Reproduce every one of the entries below word for word, keeping each line unchanged and in the same order.

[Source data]
## start

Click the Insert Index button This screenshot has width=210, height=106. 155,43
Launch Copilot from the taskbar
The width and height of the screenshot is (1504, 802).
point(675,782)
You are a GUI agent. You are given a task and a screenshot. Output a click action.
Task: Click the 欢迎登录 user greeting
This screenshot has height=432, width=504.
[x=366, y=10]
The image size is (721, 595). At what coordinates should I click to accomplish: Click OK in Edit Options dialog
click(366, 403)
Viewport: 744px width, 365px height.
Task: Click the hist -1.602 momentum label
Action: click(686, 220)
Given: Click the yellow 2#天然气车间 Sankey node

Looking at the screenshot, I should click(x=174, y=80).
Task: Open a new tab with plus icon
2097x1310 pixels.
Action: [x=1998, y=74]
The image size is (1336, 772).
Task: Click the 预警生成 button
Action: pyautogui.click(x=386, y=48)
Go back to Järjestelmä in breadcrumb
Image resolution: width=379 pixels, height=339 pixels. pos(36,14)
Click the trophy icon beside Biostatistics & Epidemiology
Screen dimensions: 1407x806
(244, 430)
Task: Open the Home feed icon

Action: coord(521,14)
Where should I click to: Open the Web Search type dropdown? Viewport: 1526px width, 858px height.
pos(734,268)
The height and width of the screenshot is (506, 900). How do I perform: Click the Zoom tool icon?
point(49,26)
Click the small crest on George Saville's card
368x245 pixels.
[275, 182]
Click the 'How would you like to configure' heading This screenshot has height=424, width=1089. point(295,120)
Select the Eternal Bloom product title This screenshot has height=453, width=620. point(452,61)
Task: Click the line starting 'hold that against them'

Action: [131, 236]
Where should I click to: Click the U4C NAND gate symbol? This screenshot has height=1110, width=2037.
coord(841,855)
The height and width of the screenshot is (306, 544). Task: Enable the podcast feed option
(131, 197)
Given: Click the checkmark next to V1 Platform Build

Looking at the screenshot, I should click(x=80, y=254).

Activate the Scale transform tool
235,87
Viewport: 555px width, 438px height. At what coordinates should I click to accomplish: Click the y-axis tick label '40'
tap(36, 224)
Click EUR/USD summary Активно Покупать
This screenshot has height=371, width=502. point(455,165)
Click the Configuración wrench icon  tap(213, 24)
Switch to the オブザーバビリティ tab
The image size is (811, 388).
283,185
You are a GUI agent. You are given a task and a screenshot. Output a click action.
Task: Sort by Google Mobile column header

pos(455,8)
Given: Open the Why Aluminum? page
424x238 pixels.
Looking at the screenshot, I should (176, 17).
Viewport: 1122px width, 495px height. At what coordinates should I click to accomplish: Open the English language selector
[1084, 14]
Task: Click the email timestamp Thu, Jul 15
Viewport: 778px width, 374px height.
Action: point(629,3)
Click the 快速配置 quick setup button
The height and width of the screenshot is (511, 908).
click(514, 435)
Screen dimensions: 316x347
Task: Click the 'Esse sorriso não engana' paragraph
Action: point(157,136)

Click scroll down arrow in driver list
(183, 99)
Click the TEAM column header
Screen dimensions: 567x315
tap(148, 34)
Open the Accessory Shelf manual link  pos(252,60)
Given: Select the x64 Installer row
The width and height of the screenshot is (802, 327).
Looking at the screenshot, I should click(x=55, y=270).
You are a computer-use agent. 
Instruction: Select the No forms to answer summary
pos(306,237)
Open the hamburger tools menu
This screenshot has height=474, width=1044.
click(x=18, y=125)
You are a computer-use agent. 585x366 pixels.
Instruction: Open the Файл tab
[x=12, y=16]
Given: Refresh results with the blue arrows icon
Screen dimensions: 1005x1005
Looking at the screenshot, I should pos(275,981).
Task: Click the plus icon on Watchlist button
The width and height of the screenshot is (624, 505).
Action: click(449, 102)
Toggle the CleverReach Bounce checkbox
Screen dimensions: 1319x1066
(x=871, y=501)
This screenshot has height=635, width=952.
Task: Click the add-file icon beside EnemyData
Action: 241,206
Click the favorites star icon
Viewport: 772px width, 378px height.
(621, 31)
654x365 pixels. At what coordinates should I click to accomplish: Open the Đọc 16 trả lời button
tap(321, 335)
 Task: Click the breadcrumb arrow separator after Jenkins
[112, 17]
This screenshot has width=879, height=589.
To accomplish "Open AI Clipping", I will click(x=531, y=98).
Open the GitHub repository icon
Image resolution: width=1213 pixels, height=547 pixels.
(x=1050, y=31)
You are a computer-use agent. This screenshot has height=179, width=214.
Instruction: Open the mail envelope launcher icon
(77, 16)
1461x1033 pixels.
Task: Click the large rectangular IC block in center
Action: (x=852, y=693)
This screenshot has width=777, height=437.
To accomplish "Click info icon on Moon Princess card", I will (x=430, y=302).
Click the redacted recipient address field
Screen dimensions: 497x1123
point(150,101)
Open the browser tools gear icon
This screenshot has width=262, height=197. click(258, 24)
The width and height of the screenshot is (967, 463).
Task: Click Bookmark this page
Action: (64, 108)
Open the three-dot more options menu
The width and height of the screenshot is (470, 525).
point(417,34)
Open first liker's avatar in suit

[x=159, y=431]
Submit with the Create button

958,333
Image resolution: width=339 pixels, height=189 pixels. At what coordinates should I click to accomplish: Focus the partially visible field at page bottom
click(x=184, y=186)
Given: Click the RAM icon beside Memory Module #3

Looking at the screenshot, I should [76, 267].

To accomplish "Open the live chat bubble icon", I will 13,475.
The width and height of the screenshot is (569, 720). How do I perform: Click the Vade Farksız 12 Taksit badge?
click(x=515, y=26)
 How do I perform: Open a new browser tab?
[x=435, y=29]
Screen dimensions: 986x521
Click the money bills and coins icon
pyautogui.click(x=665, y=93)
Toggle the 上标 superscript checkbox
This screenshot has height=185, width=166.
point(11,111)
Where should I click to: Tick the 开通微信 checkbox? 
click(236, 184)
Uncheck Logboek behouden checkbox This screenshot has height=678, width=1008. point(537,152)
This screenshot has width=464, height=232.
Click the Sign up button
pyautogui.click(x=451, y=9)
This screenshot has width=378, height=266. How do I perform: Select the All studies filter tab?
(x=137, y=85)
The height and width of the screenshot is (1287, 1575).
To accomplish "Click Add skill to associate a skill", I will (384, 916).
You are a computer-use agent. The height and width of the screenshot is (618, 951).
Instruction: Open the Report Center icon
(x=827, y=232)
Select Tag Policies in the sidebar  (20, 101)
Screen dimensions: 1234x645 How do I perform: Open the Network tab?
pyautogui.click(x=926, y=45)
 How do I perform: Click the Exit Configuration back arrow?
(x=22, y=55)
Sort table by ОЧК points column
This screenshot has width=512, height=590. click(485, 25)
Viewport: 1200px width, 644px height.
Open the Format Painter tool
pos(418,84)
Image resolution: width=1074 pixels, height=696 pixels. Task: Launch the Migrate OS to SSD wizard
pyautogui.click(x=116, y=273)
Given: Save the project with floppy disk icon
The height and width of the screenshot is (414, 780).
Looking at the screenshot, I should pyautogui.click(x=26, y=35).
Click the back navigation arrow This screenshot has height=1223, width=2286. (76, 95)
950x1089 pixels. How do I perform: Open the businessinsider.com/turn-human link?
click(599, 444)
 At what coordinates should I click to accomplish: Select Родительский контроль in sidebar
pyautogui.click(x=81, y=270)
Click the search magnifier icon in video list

## end

◆ RIGHT ANSWER
Click the Insert Index button This screenshot has width=210, height=106. 155,43
Launch Copilot from the taskbar
The width and height of the screenshot is (1504, 802).
point(675,782)
You are a GUI agent. You are given a task and a screenshot. Output a click action.
Task: Click the 欢迎登录 user greeting
This screenshot has height=432, width=504.
[x=366, y=10]
The image size is (721, 595). At what coordinates should I click to accomplish: Click OK in Edit Options dialog
click(366, 403)
Viewport: 744px width, 365px height.
Task: Click the hist -1.602 momentum label
Action: click(686, 220)
Given: Click the yellow 2#天然气车间 Sankey node

Looking at the screenshot, I should click(x=174, y=80).
Task: Open a new tab with plus icon
2097x1310 pixels.
Action: [x=1998, y=74]
The image size is (1336, 772).
Task: Click the 预警生成 button
Action: pyautogui.click(x=386, y=48)
Go back to Järjestelmä in breadcrumb
Image resolution: width=379 pixels, height=339 pixels. pos(36,14)
Click the trophy icon beside Biostatistics & Epidemiology
Screen dimensions: 1407x806
(244, 430)
Task: Open the Home feed icon

Action: coord(521,14)
Where should I click to: Open the Web Search type dropdown? Viewport: 1526px width, 858px height.
pos(734,268)
The height and width of the screenshot is (506, 900). How do I perform: Click the Zoom tool icon?
point(49,26)
Click the small crest on George Saville's card
368x245 pixels.
[275, 182]
Click the 'How would you like to configure' heading This screenshot has height=424, width=1089. point(295,120)
Select the Eternal Bloom product title This screenshot has height=453, width=620. point(452,61)
Task: Click the line starting 'hold that against them'

Action: [131, 236]
Where should I click to: Click the U4C NAND gate symbol? This screenshot has height=1110, width=2037.
coord(841,855)
The height and width of the screenshot is (306, 544). Task: Enable the podcast feed option
(131, 197)
Given: Click the checkmark next to V1 Platform Build

Looking at the screenshot, I should click(x=80, y=254).

Activate the Scale transform tool
235,87
Viewport: 555px width, 438px height. At what coordinates should I click to accomplish: Click the y-axis tick label '40'
tap(36, 224)
Click EUR/USD summary Активно Покупать
This screenshot has height=371, width=502. point(455,165)
Click the Configuración wrench icon  tap(213, 24)
Switch to the オブザーバビリティ tab
The image size is (811, 388).
283,185
You are a GUI agent. You are given a task and a screenshot. Output a click action.
Task: Sort by Google Mobile column header

pos(455,8)
Given: Open the Why Aluminum? page
424x238 pixels.
Looking at the screenshot, I should (176, 17).
Viewport: 1122px width, 495px height. At what coordinates should I click to accomplish: Open the English language selector
[1084, 14]
Task: Click the email timestamp Thu, Jul 15
Viewport: 778px width, 374px height.
Action: point(629,3)
Click the 快速配置 quick setup button
The height and width of the screenshot is (511, 908).
click(514, 435)
Screen dimensions: 316x347
Task: Click the 'Esse sorriso não engana' paragraph
Action: point(157,136)

Click scroll down arrow in driver list
(183, 99)
Click the TEAM column header
Screen dimensions: 567x315
tap(148, 34)
Open the Accessory Shelf manual link  pos(252,60)
Given: Select the x64 Installer row
The width and height of the screenshot is (802, 327).
Looking at the screenshot, I should click(x=55, y=270).
You are a computer-use agent. 
Instruction: Select the No forms to answer summary
pos(306,237)
Open the hamburger tools menu
This screenshot has height=474, width=1044.
click(x=18, y=125)
You are a computer-use agent. 585x366 pixels.
Instruction: Open the Файл tab
[x=12, y=16]
Given: Refresh results with the blue arrows icon
Screen dimensions: 1005x1005
Looking at the screenshot, I should pos(275,981).
Task: Click the plus icon on Watchlist button
The width and height of the screenshot is (624, 505).
Action: click(449, 102)
Toggle the CleverReach Bounce checkbox
Screen dimensions: 1319x1066
(x=871, y=501)
This screenshot has height=635, width=952.
Task: Click the add-file icon beside EnemyData
Action: 241,206
Click the favorites star icon
Viewport: 772px width, 378px height.
(621, 31)
654x365 pixels. At what coordinates should I click to accomplish: Open the Đọc 16 trả lời button
tap(321, 335)
 Task: Click the breadcrumb arrow separator after Jenkins
[112, 17]
This screenshot has width=879, height=589.
To accomplish "Open AI Clipping", I will click(x=531, y=98).
Open the GitHub repository icon
Image resolution: width=1213 pixels, height=547 pixels.
(x=1050, y=31)
You are a computer-use agent. This screenshot has height=179, width=214.
Instruction: Open the mail envelope launcher icon
(77, 16)
1461x1033 pixels.
Task: Click the large rectangular IC block in center
Action: (x=852, y=693)
This screenshot has width=777, height=437.
To accomplish "Click info icon on Moon Princess card", I will (x=430, y=302).
Click the redacted recipient address field
Screen dimensions: 497x1123
point(150,101)
Open the browser tools gear icon
This screenshot has width=262, height=197. click(258, 24)
The width and height of the screenshot is (967, 463).
Task: Click Bookmark this page
Action: (64, 108)
Open the three-dot more options menu
The width and height of the screenshot is (470, 525).
point(417,34)
Open first liker's avatar in suit

[x=159, y=431]
Submit with the Create button

958,333
Image resolution: width=339 pixels, height=189 pixels. At what coordinates should I click to accomplish: Focus the partially visible field at page bottom
click(x=184, y=186)
Given: Click the RAM icon beside Memory Module #3

Looking at the screenshot, I should [76, 267].

To accomplish "Open the live chat bubble icon", I will 13,475.
The width and height of the screenshot is (569, 720). How do I perform: Click the Vade Farksız 12 Taksit badge?
click(x=515, y=26)
 How do I perform: Open a new browser tab?
[x=435, y=29]
Screen dimensions: 986x521
Click the money bills and coins icon
pyautogui.click(x=665, y=93)
Toggle the 上标 superscript checkbox
This screenshot has height=185, width=166.
point(11,111)
Where should I click to: Tick the 开通微信 checkbox? 
click(236, 184)
Uncheck Logboek behouden checkbox This screenshot has height=678, width=1008. point(537,152)
This screenshot has width=464, height=232.
Click the Sign up button
pyautogui.click(x=451, y=9)
This screenshot has width=378, height=266. How do I perform: Select the All studies filter tab?
(x=137, y=85)
The height and width of the screenshot is (1287, 1575).
To accomplish "Click Add skill to associate a skill", I will (384, 916).
You are a computer-use agent. The height and width of the screenshot is (618, 951).
Instruction: Open the Report Center icon
(x=827, y=232)
Select Tag Policies in the sidebar  (20, 101)
Screen dimensions: 1234x645 How do I perform: Open the Network tab?
pyautogui.click(x=926, y=45)
 How do I perform: Click the Exit Configuration back arrow?
(x=22, y=55)
Sort table by ОЧК points column
This screenshot has width=512, height=590. click(485, 25)
Viewport: 1200px width, 644px height.
Open the Format Painter tool
pos(418,84)
Image resolution: width=1074 pixels, height=696 pixels. Task: Launch the Migrate OS to SSD wizard
pyautogui.click(x=116, y=273)
Given: Save the project with floppy disk icon
The height and width of the screenshot is (414, 780).
Looking at the screenshot, I should pyautogui.click(x=26, y=35).
Click the back navigation arrow This screenshot has height=1223, width=2286. (76, 95)
950x1089 pixels. How do I perform: Open the businessinsider.com/turn-human link?
click(599, 444)
 At what coordinates should I click to accomplish: Select Родительский контроль in sidebar
pyautogui.click(x=81, y=270)
Click the search magnifier icon in video list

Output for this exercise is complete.